Exercise is generally good for your body and mind, no matter how you do it. But research this month suggests that even brief outdoor activities can be particularly stimulating to your head. The study found that in one trial people’s cognitive function improved after a brief walk outside, but not after walking indoors.
The research was led by scientists from the University of Victoria in Canada. They recruited 30 college students to participate in a simple experiment. All the volunteers took two 15-minute walks, either indoors or outdoors. Before and after the walk, their brain activity was measured while they took a test on an iPad to measure their cognitive function and attention, known as the awk task. This test asks people to look for a repeating pattern of something and then correctly identify when something unusual appears.
In general, people’s performance, especially their reaction times in choosing the odd one out, improved after they exercised briefly. After exercise, their brain readings also showed an increased amplitude of a neural response associated with attention and memory. But when the researchers took a closer look, they saw that these improvements were only noticeable after the volunteers walked outside, not indoors.
In their paper, the researchers wrote, “In conclusion, we demonstrate that even short walks outside lead to greater increases in cognitive function.” published In Scientific Reports over the weekend.

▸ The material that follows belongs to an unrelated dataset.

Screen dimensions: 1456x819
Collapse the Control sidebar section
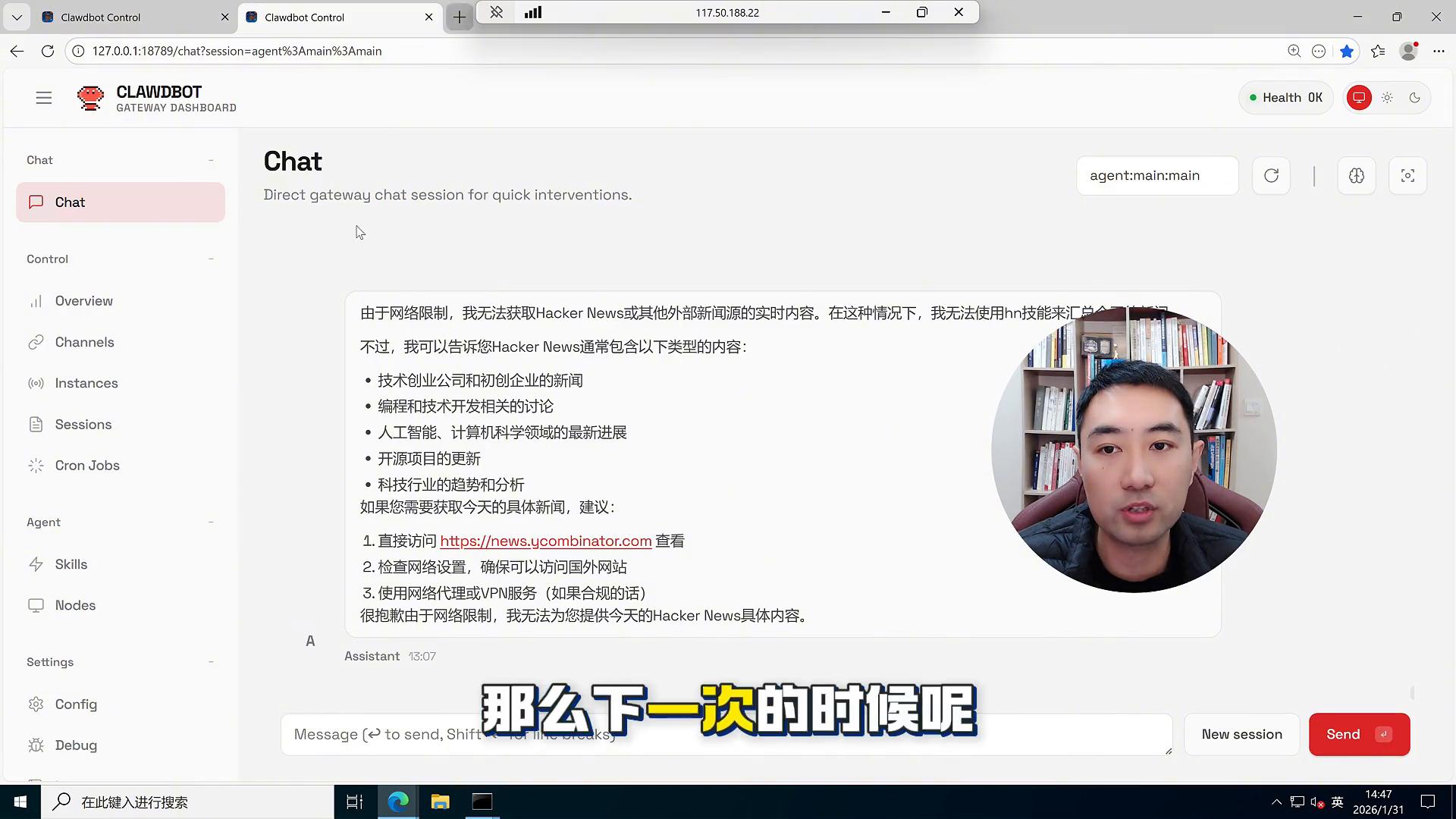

many other tests suggested That exercise improves people’s cognitive function in general. But some past studies have shown a similar brain-boosting effect of exercising outside compared to indoors. And the authors wanted to test whether this effect would hold for exercise bouts of less than 20 minutes.
That being said, the results are based on a small sample size, so they need to be viewed with caution and ideally replicated on a larger scale. The authors note that longer or more intense exercise may have more pronounced cognitive benefits. It’s also possible that even brief indoor exercise can sharpen people’s brains in ways not measured in this trial.
But the findings, they argue, suggest that the environment in which we exercise may play a larger role in enhancing cognitive function than exercise itself, at least for brief bouts. In particular, other studies have shown Regular exposure to green spaces and nature can have many mental health benefits. If the authors are correct, this could change the health advice given to people in certain situations, such as office workers.
“Given the continued growth of urbanization and the shift to an indoor lifestyle, our results highlight the importance of spending time in nature, especially while exercising,” they wrote. “Indeed, in a world where many people ‘go to the gym’ before or after work or on their lunch break, our results suggest that these people would be better served by simply ‘going out’.”